### Aim of the task
If a record below holds a picture, leave the picture out and copy the rest exactly.

### Records to process
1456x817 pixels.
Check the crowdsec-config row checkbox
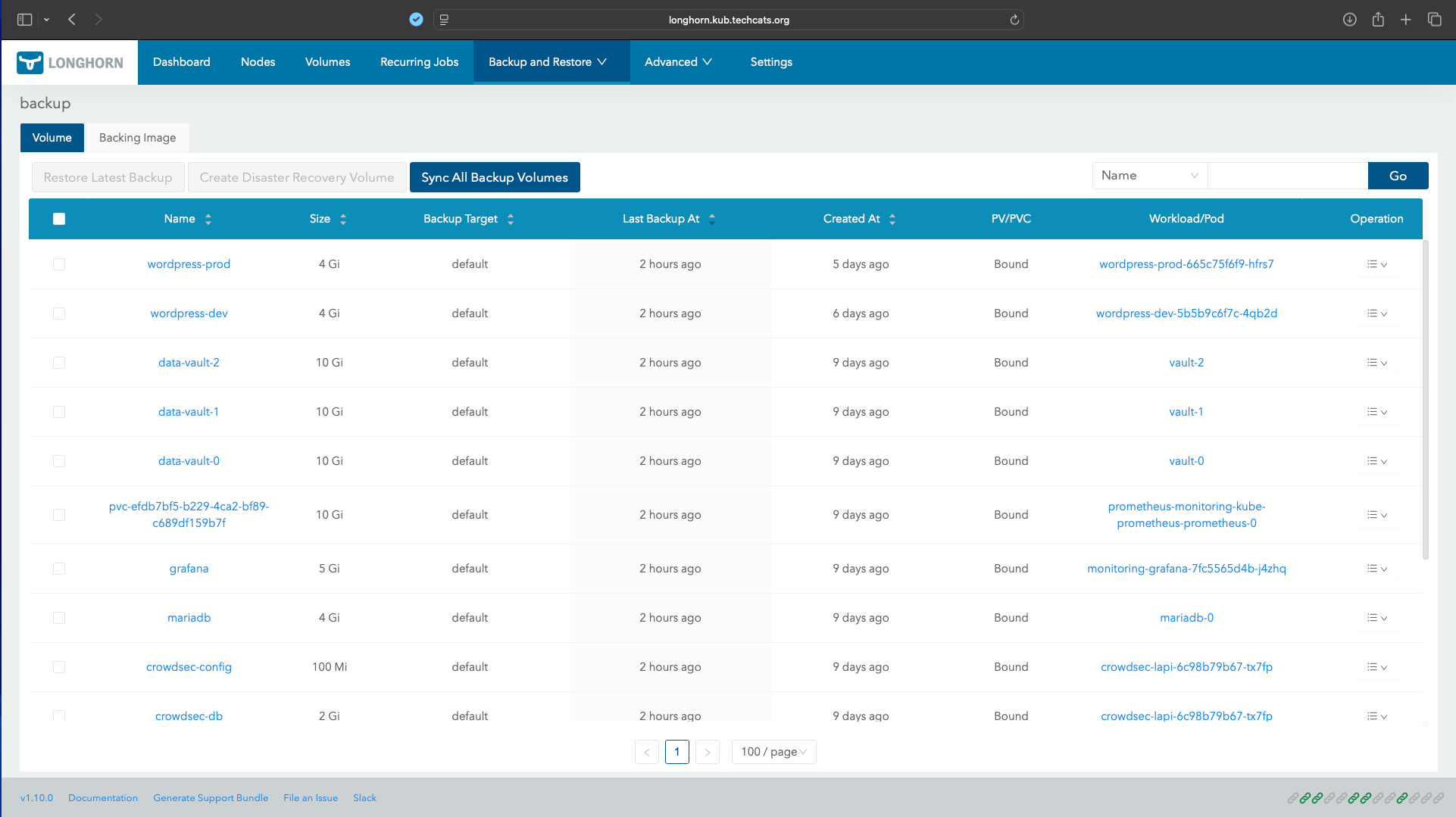(59, 666)
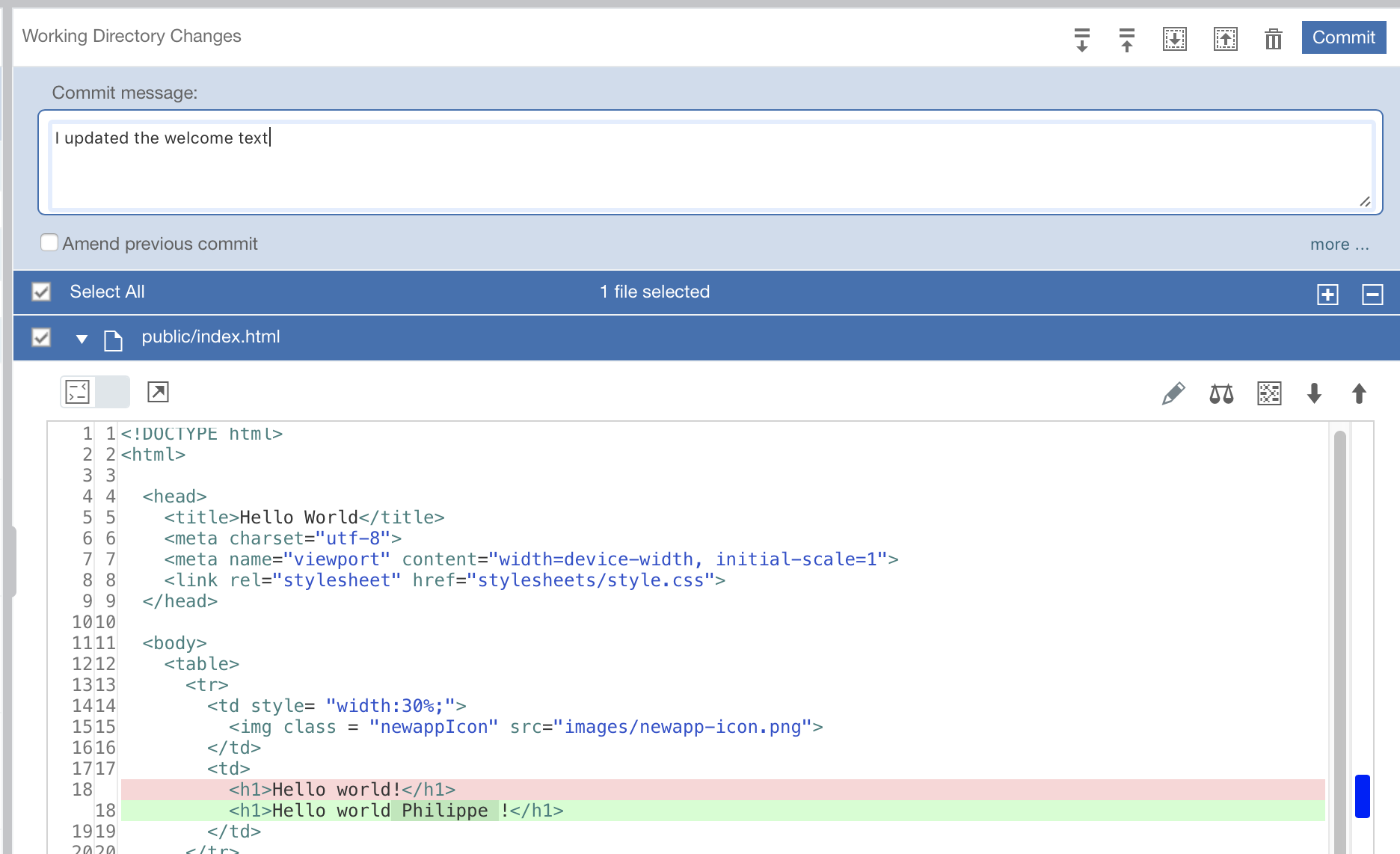Jump to previous hunk with up arrow

point(1358,394)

### Response
1456x817 pixels.
Check the crowdsec-config row checkbox
(59, 666)
Jump to previous hunk with up arrow

point(1358,394)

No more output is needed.